Medir para competir mejor
El preparador físico costarricense Edgar Cordero Hernández impulsa el uso de evaluaciones físicas y mediciones objetivas como una herramienta para mejorar los procesos de entrenamiento de atletas nacionales, desde el alto rendimiento hasta etapas juveniles y recreativas.
Cordero, quien trabaja en el Comité Olímpico Nacional de Costa Rica y acumula experiencia con atletas de distintas disciplinas del ciclo olímpico, sostiene que el rendimiento deportivo necesita seguimiento, control y datos específicos para tomar decisiones con mayor precisión.

Su vínculo con esta área nació durante su etapa como atleta, cuando participó en procesos de selección que incluían controles físicos, pruebas de campo y evaluaciones especializadas. Esa experiencia le permitió conocer el valor de medir el estado real de un deportista.
Con el paso de los años, Cordero pasó al rol de entrenador y preparador físico. En ese proceso identificó una necesidad dentro del deporte costarricense: contar con datos comparables que permitan saber si un atleta mejora, se estanca o necesita ajustar su preparación.
Al no haber datos específicos no existe comparación que nos diga si estás rindiendo o no, y muchos de estos datos lo generan las evaluaciones”
Actualmente, el especialista realiza evaluaciones neuromusculares, de fuerza, potencia, movilidad y control del movimiento mediante tecnología utilizada en entornos de alto rendimiento. Estas pruebas permiten analizar cómo responde el cuerpo del atleta ante distintas exigencias físicas.

Entre las variables que mide están la fuerza máxima, potencia de salto, explosividad, velocidad de aplicación de fuerza, asimetrías, movilidad articular, estabilidad y fatiga neuromuscular. Con esa información, el atleta recibe un panorama más claro de su condición actual.
Según Cordero, estas mediciones permiten pasar de decisiones basadas únicamente en sensaciones a un entrenamiento apoyado en información cuantificable. El objetivo consiste en identificar fortalezas, corregir limitantes y reducir factores de riesgo asociados a lesiones.
Ese es precisamente el mayor valor de una evaluación: convertir los datos en decisiones prácticas”, afirmó el preparador físico al explicar cómo los resultados pueden modificar cargas, ejercicios o prioridades dentro de una planificación deportiva.
El especialista señaló que una asimetría entre extremidades, una baja producción de fuerza o signos de fatiga acumulada pueden orientar cambios concretos en el entrenamiento. Esa información ayuda a ajustar el trabajo diario antes de que aparezca una lesión o una baja de rendimiento.

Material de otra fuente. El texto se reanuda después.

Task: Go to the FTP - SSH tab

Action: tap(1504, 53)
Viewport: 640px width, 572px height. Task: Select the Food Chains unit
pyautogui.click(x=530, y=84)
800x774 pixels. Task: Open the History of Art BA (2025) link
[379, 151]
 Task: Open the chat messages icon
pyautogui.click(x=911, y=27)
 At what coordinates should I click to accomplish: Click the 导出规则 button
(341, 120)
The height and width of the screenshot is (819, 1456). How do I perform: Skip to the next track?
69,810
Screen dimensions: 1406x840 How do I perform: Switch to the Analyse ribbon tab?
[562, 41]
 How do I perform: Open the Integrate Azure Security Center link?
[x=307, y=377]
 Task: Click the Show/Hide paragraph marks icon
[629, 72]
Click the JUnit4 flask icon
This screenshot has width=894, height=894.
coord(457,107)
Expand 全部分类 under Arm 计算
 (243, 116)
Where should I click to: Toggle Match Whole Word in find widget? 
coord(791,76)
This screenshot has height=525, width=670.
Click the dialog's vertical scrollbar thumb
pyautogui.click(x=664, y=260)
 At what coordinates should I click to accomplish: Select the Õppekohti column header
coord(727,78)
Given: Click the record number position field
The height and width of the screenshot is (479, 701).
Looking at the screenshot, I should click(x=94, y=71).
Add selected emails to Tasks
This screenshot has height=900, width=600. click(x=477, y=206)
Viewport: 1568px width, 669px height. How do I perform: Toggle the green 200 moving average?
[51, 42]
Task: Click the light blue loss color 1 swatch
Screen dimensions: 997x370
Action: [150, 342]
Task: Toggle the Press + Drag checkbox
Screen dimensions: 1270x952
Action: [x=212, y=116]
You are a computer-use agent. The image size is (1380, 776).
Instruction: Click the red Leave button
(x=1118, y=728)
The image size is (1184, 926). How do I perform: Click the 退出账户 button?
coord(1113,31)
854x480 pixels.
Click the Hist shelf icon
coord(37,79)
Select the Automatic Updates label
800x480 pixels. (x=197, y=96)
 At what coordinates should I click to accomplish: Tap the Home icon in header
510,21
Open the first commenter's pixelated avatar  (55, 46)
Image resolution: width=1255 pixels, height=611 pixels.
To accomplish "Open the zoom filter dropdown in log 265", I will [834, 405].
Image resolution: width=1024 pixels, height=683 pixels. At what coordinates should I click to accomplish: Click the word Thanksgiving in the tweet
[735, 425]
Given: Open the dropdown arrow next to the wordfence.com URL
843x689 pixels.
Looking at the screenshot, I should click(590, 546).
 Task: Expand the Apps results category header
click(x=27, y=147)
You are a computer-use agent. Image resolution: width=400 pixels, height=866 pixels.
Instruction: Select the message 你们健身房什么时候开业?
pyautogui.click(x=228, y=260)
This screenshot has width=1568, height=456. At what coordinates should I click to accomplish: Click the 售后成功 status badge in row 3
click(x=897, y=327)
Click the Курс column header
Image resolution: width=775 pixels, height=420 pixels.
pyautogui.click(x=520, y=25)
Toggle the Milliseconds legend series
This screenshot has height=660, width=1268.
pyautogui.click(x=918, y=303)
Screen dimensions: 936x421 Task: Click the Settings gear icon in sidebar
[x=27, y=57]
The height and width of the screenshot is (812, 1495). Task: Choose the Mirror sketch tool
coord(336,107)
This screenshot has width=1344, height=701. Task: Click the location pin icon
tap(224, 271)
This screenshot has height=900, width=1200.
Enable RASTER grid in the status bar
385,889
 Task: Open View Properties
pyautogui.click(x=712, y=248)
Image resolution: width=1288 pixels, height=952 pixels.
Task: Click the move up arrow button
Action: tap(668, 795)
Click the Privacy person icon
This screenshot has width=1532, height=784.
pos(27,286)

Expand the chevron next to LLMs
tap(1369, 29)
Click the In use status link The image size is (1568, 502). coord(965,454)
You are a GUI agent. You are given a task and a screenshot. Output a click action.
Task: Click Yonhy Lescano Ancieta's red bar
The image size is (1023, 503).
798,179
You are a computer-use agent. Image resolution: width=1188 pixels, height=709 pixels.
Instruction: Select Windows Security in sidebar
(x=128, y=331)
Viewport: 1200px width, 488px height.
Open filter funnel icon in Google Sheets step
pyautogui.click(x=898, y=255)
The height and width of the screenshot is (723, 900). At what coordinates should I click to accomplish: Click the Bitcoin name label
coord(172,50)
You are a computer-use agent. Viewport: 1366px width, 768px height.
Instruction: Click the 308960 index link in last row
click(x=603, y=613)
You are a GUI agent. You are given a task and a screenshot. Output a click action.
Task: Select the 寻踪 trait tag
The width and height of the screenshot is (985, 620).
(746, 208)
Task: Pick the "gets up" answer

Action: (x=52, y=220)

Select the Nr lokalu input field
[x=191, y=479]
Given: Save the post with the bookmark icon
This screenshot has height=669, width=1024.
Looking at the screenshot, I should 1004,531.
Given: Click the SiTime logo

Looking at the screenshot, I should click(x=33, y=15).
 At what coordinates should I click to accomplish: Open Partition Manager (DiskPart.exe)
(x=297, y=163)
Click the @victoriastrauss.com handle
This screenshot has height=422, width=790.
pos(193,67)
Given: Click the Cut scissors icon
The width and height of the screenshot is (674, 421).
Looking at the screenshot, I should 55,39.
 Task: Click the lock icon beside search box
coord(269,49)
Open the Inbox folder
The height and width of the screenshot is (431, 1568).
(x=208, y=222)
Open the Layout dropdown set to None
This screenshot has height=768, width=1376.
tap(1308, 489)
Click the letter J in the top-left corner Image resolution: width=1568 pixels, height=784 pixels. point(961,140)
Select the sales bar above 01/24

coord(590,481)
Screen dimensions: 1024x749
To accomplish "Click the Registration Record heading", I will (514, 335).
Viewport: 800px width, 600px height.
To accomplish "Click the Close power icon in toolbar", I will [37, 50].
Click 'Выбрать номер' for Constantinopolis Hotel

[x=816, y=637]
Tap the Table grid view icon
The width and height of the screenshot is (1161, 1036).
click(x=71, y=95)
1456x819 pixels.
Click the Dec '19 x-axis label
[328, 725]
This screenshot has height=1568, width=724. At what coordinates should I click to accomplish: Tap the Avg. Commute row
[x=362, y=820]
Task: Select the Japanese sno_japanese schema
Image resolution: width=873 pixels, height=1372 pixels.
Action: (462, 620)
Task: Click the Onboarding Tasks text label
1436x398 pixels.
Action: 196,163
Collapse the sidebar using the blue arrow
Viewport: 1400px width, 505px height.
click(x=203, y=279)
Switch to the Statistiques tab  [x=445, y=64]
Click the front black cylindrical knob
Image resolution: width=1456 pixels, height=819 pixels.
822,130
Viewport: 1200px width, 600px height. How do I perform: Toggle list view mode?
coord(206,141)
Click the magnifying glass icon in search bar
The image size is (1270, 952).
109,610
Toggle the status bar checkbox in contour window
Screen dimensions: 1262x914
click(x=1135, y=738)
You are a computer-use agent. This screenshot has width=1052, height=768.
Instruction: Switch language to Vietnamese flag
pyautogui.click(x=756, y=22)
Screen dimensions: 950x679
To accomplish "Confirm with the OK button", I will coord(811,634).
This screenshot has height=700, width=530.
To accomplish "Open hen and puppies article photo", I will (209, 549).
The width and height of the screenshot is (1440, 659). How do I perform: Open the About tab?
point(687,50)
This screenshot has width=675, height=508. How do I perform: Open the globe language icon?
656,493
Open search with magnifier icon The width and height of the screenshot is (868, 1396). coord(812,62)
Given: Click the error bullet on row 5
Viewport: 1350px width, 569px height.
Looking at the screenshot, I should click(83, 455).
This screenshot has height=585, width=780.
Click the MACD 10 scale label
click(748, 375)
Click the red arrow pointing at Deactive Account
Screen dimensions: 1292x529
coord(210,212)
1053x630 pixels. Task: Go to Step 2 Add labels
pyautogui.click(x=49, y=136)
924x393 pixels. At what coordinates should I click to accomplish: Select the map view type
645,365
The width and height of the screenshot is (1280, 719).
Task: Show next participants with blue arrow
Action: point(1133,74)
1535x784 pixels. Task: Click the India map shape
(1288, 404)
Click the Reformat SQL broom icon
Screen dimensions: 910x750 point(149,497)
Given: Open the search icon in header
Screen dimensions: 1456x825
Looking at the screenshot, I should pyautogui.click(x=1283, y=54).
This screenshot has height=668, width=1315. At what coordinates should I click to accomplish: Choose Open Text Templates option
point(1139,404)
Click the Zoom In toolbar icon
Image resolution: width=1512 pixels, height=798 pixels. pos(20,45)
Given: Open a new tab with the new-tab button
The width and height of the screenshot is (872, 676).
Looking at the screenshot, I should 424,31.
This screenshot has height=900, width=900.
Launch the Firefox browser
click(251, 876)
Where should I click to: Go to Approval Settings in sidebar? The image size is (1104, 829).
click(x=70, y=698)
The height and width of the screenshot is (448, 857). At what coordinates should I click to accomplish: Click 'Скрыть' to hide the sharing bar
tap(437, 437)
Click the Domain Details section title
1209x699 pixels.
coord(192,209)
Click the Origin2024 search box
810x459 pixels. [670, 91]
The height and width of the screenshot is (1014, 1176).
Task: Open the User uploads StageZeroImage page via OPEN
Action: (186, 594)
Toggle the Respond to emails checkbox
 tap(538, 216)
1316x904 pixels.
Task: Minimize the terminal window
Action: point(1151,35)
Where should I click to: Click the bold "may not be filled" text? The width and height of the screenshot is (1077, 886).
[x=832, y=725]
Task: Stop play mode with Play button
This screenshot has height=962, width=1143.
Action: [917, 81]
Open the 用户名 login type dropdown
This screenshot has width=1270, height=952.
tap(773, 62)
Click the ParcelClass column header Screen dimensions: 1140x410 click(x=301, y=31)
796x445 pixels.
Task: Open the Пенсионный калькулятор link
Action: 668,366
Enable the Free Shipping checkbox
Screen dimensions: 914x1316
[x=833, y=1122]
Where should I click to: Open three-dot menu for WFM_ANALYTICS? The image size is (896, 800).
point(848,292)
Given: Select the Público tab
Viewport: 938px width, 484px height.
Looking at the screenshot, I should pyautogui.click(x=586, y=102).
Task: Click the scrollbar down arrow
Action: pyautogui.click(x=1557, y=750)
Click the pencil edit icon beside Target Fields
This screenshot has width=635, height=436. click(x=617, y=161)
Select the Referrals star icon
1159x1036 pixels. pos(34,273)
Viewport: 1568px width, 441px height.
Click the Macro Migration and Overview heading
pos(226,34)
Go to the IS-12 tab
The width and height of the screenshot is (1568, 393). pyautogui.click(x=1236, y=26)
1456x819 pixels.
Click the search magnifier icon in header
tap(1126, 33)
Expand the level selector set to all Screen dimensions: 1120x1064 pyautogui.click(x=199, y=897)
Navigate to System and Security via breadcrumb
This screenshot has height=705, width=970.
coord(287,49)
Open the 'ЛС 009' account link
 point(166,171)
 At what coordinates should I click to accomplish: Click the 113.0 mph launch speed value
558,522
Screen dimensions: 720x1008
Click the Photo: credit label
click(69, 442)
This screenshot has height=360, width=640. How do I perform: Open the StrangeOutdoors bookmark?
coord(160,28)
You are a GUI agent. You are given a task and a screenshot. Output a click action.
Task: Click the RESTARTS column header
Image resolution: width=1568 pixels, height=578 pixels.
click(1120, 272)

Cordero también considera que las evaluaciones no deben aplicarse solo después de un problema físico. Para él, la medición periódica funciona como una herramienta de prevención y monitoreo continuo, capaz de detectar señales tempranas y verificar si el entrenamiento genera las adaptaciones esperadas.
Durante su trayectoria, trabajó y trabaja con atletas de gimnasia, voleibol, atletismo, baloncesto, balonmano, karate y taekwondo, entre otras disciplinas. Más recientemente desarrolló procesos de evaluación con selecciones de la Federación Deportiva de Gimnasia y Afines de Costa Rica.
El preparador físico también inició un trabajo similar con selecciones nacionales de rugby, como parte del acompañamiento hacia los Juegos Centroamericanos y del Caribe y otras competencias internacionales programadas para este año.

Aunque estas herramientas suelen asociarse con el deporte de élite, Cordero afirma que también pueden beneficiar a deportistas juveniles, recreativos y personas que entrenan por salud. En todos los casos, el objetivo central consiste en entrenar de forma más segura, eficiente y acorde con las necesidades individuales.
Edgar destaca que los datos adquieren mayor valor cuando se integran al trabajo de entrenadores, fisioterapeutas, médicos deportivos y preparadores físicos. Esa coordinación permite convertir los resultados en una estrategia común para el rendimiento, la recuperación o la prevención.
Los datos por sí solos no generan cambios; lo importante es cómo se interpretan y cómo se utilizan dentro del proceso de preparación, rehabilitación o seguimiento del atleta”
De cara al futuro, Cordero plantea que las organizaciones deportivas del país deben entender la evaluación como una herramienta de trabajo y no como un lujo. Para él, todo proceso deportivo necesita saber dónde está el atleta y hacia dónde debe avanzar.
La base de cualquier proceso, ya sea de rendimiento, recuperación de una lesión o incluso salud, comienza por saber dónde estamos y hacia dónde queremos ir. Para eso necesitamos datos objetivos que nos permitan orientar el camino y medir si realmente estamos avanzando en la dirección correcta”, concluyó.